The cylinder and mobile plate continue to open in order to separate all of the filter plates.
A plate opening mechanism indexes each plate to open, allowing the dewatered cake material to fall out of the filter plates by gravity.
A fresh filter press cycle can commence once all of the cakes have been discharged.
Factors that affect cycle time
Each step of the filter press cycle will take some time, which will be determined by the properties of the slurry material being dewatered as well as the design of the filter press.
FACTORS IN DESIGN
The following are key filter press design parameters that can influence cycle time:
- thickness of the chamber
- Feed Pressure of the Slurry Pump
- Speed of filter plate opening and shutting
- Filter cloth layout
thickness of the chamber
Because of the greater volume of slurry that will be dewatered between the filter plates, larger chamber thickness Ffilter plates will require more fill and filtration time.
Feed Pressure of a Slurry Pump
Higher slurry feed pump pressures often minimize filtration time.
Only by testing representative sample material at various feed pressures can the time savings gained with increased feed pressures be estimated. Most current Filter Presses are intended to operate at maximum pressures ranging from 100 to 225 psi.
Higher feed pressures are feasible for particular dewatering applications.
Speed of filter plate opening and shutting
The speed with which the Filter Press can be opened and closed is determined by the hydraulic power unit and hydraulic cylinder size. The typical hydraulic cylinder opening and shutting times range from one to ten minutes.
The plate opening speed is also determined by the plate shifting design of the Filter Press, but it is normally one to five seconds per plate.
Design of a filter cloth
Filter Press cloths are woven synthetic fabrics composed of fine nylon, polypropylene, or polyester filaments. For dewatering, a variety of textile weaves and designs can be utilized.

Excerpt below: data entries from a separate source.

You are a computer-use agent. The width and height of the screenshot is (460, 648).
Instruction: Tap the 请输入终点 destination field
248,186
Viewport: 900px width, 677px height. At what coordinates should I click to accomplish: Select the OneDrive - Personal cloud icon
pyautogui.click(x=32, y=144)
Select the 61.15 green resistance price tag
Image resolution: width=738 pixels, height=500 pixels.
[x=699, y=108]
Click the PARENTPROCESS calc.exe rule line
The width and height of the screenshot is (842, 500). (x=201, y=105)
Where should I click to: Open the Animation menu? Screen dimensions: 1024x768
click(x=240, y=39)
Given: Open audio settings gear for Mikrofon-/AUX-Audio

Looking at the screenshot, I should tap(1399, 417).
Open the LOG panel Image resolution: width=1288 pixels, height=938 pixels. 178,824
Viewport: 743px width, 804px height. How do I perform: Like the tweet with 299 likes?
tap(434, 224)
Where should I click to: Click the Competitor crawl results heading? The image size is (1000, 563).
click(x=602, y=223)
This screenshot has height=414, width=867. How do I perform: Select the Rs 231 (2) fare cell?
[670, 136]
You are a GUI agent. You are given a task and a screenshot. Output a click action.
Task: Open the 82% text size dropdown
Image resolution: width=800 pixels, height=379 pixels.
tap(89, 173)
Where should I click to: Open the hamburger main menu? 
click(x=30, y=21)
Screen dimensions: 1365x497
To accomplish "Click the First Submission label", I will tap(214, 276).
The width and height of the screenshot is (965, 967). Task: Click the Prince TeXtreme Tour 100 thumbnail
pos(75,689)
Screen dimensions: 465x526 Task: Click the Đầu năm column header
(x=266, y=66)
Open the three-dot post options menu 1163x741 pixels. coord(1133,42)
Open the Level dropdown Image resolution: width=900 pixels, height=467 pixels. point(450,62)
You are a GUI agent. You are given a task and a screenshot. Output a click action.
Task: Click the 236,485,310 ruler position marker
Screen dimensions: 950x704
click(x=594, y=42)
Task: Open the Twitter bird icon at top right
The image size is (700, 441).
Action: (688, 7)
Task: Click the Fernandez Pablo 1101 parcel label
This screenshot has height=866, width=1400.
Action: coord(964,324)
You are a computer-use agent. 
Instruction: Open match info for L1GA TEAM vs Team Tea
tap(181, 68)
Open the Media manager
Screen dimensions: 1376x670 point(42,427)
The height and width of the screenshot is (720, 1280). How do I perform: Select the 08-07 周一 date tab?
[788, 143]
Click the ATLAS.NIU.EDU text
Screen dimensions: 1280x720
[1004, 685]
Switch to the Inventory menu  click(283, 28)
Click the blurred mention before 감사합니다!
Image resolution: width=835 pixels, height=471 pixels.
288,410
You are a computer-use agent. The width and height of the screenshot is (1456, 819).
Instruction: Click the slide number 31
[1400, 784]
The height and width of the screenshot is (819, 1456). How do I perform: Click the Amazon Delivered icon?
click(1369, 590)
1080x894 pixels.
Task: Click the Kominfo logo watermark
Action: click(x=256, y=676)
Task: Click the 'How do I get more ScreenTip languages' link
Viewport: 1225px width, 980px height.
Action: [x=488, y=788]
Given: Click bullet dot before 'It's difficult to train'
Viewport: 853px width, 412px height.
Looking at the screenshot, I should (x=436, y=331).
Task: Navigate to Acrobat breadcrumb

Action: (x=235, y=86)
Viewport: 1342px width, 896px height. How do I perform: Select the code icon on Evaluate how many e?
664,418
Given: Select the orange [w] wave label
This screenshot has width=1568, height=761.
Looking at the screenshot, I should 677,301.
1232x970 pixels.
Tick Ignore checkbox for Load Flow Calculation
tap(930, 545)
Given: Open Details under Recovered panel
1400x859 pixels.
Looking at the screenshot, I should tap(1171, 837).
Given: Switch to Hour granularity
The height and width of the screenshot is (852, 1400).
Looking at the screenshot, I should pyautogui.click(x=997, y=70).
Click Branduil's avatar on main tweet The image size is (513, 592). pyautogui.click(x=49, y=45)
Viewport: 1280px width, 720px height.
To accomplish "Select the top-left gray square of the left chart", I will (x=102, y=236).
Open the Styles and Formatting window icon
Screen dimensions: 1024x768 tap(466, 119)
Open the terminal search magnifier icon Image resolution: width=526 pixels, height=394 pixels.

Filter cloths are intended to catch solid particles while allowing filtrate water to pass through. When a more densely woven fabric is required to collect material with finer particle sizes, the passage of filtrate through the cloth can be hampered, resulting in increased filtration time.
The optimal cloth design is determined based on the material’s dewatering characteristics as well as the best cloth wear and cake release features.
The following are key dewatering process parameters that can influence cycle time:
- Density of slurry feed (percent solids of the slurry)
- The slurry’s composition (clay, ash, coal, etc.)
- Size distribution of slurry particles
- Dewatering agents
Density of slurry feed
High-density slurry feeds often minimize fill and filtration times. At larger slurry solids percentages, the amount of solids forced into the Filter Press chambers occurs more quickly, resulting in shorter cycle times.
The slurry’s composition
The rate of water removal is affected by the content of the slurry material being dewatered.
Absorbing materials — or water-loving, hydrophilic materials — can be difficult to dewater and may necessitate extended filtering durations or filter aids.
Hydrophobic materials, or those that naturally repel water, will dewater significantly more easily, lowering filtration time.
Size distribution of slurry particles
Slurries with larger, rounder particles dewater more easily than slurries with finer particles that can be packed together more easily.
Fine clay materials can be very flat particles that pack firmly together, making it practically impossible to remove water between them.
Dewatering aids or chemicals can be applied to reduce filtration time when slurry ingredients are difficult to dewater.
Perlite, diatomaceous earth (DE), and high calcium hydrated lime are the most commonly used aids. Perlite and DE are minerals that exist naturally and provide bigger particles in the slurry, allowing the water to be extracted more easily.
Adding hydrated lime can help the slurry material release water more freely chemically.
All of these variables are considered while constructing a Filter Press to achieve maximum dewatering efficiency for each application.